Take the Coolest Cooler, for example. This chimera – a cooler with a built-in blender (a project that our own Matt Burns didn’t review because of quality issues with the system itself) – originally raised $13 million but failed to ship because of a strike at the plant that was supposed to supply blender motors. The company then began selling the product on Amazon even as backers waited for their heavy coolers and posted snarky reviews on the commerce site.
I’m not sure how anyone can post a review for a product they just ordered, but Coolest seems to be the champ at this!! Where’s my cooler, ryan!!??
Europe joined the crowdfunding failure club with the Zano, a tiny drone that was supposed to fly in concert with others. This project raised $3 million only to go bankrupt. “We are greatly disappointed with the outcome of the Zano project and we would like to take this opportunity to thank everyone who has supported us during this difficult period, especially our loyal employees whose commitment has exceeded all expectations,” the company wrote.
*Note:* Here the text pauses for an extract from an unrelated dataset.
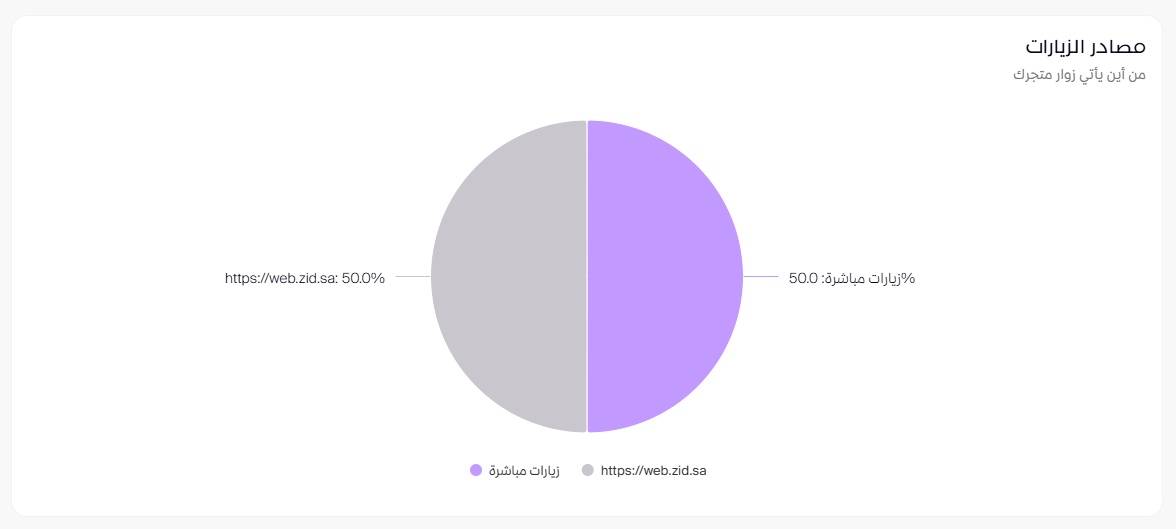The image size is (1176, 529).
Task: Select the gray web.zid.sa pie slice
Action: [x=508, y=276]
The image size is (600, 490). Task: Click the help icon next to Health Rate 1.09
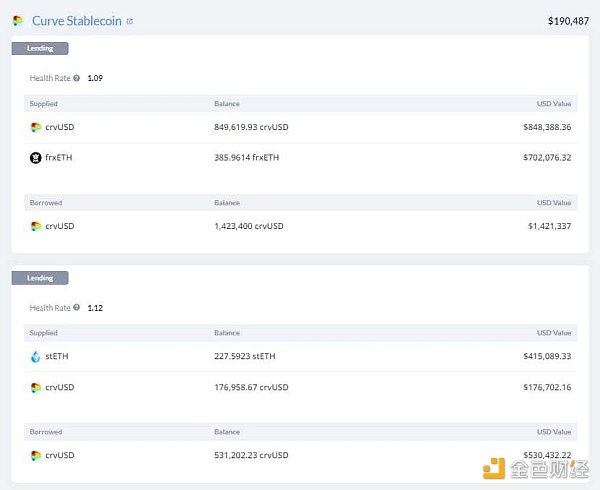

Fans, for their part, created some excellent parody videos.
Add in a $1 million dragonfly that failed and a low cost 3D printer that never shipped and you’ve got a litany of big-ticket crashes.
The common reaction is a refrain of “Buyer Beware” and this always holds true. By pledging you are not pre-ordering, a common misconception, and fledgling hardware manufacturers often don’t realize the dangers associated with creating a complex product with little experience.
Hardware is hard. Unlike software or creative projects the world is not kind to hardware manufacturers who, in the end, face massive R&D costs, manufacturing contracts, and shipping payments. While the hardware startup renaissance is still going full steam – there are far more examples of successful projects than failed ones – few realize why it took so long for micro hardware manufacturing to take off in the first place. For decades the only companies with the skills and cash to produce hardware were already established players like Samsung, LG, and Sony and, thanks to ham-handed brand dilution, they are no longer the powerhouses they once were. Add just-in-time manufacturing and small contract builders to the mix and you’ve got a recipe for disruption and the incumbent failure associated with it.
In the end it sucks that we can’t get our coolers and our dragonflies and our 3D printers. But when overly optimistic founders meet overly excited backers it’s a recipe for disaster. However, as someone who has covered this space for a decade I’m happy that these products exist in the first place, warts and all. So again, buyer beware because without hardware projects we all would just be able to back a film of paint drying – a project that, while goofy, is more in line with what we should truly expect from a Kickstarter not populated by pie-in-the-sky hardware projects. The choice is yours.